Iraq is a rainless country that depends for its existence on two rivers flowing down from Turkish mountains. The Turks have built several large dams and their effect is beginning tobe felt on Iraq. The Euphrates river carries currently 230 cubic metres per second, down from the 2000 level of 950 cubic metres per second. It is still a vast amount of water, but the Iraqis are not used to saving water, so they cant manage with this amount. At their traditional water use, the available flow means that more than half of the irrigated area will stay dry this summer.
The negative impact on farming is already being felt in some provinces, including Najaf in the south that has banned its farmers from planting rice because it requires heavy irrigation. The marshes of Nasiriyah farther south are becoming saline. The Iraqis themselves are disorganized and barely aware of what is happening to them. Turkey is indifferent. In twenty years more, Iraq will become a desert country dependant on oil, like Saudi Arabia. Pic and footnote from NASA site (The Engineer says Thanks America):
The top image is a false-color composite made from data collected by the Multi-Spectral Scanner (MSS) aboard Landsat from 1973-76. Four Landsat scenes were stitched together to make an image of the whole region. In this scene, dense marsh vegetation (mainly phragmites, or marsh grass) appears as dark red patches. The elongated red patches along the banks of the Shatt-al-Arab River are Date Palm groves. The Shatt-al-Arab begins where the Tigris and Euphrates meet and carries their waters southeastward into the Persian Gulf.The above refers to the situation in the year 2,000. I have no access to current Landsat pics, but I presume that by now the Marsh Arabs have returned to their original status of Desert Arabs.

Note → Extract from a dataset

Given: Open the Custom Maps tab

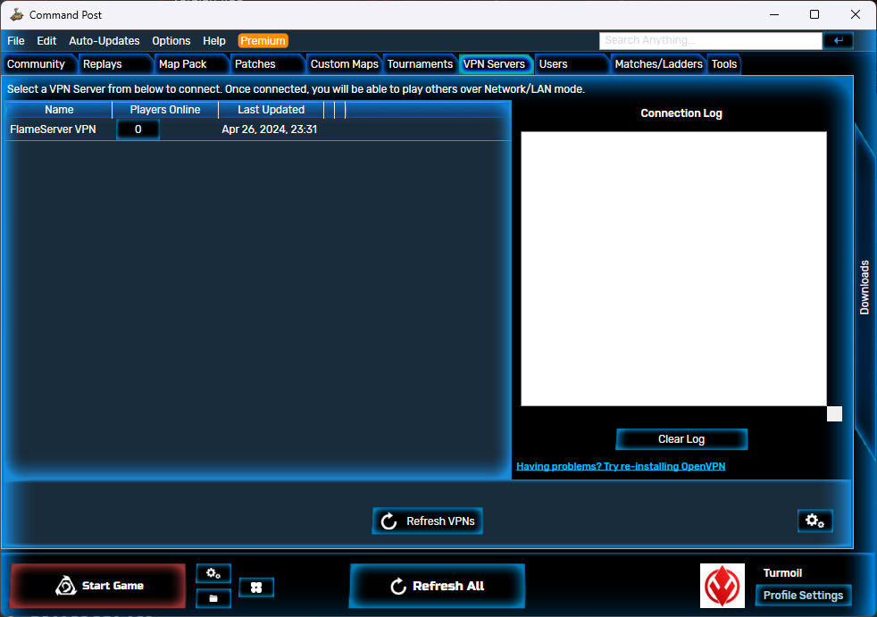Looking at the screenshot, I should coord(344,63).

The bottom image is a false-color composite of data from the Landsat 7 Enhanced Thematic Mapper Plus (ETM+), acquired on March 26 and May 4, 2000. In this scene, most of the Central Marshes appear as olive to greyish-brown patches indicating low vegetation cover on moist to dry ground. The very light to grey patches are areas of exposed ground with no vegetation, which may actually be salt flats where before there were lakes. The Al Hawizeh Marsh (straddling the Iran-Iraq border just east of the Tigris River) appears to be all that remains of the region's natural wetlands, and it has been reduced in size by about half.
Today, river flow into the Mesopotamian marshlands has been cut by 20-50 percent, and the spring floods that sustained the marshlands have been eliminated. The end result is what was once a lush wetland environment roughly the size of the state of New Jersey has been reduced by about 85 percent in area to roughly the size of the small island nation of the Bahamas. What was once a vast, interconnected mosaic of densely-vegetated marshlands and lakes, teeming with life, is now mostly lifeless desert and salt-encrusted lakebeds and riverbeds.
Even for the 1,270 square km (490 square miles) of marshlands that still remain, quality of life has been adversely impacted by a decline in water quality. Human irrigation practices render the Tigris and Euphrates waters saltier than they originally were. All of these negative trends point to the inevitable demise of the Mesopotamian ecosystem ... dating back to ancient Sumeria about 5,000 years ago.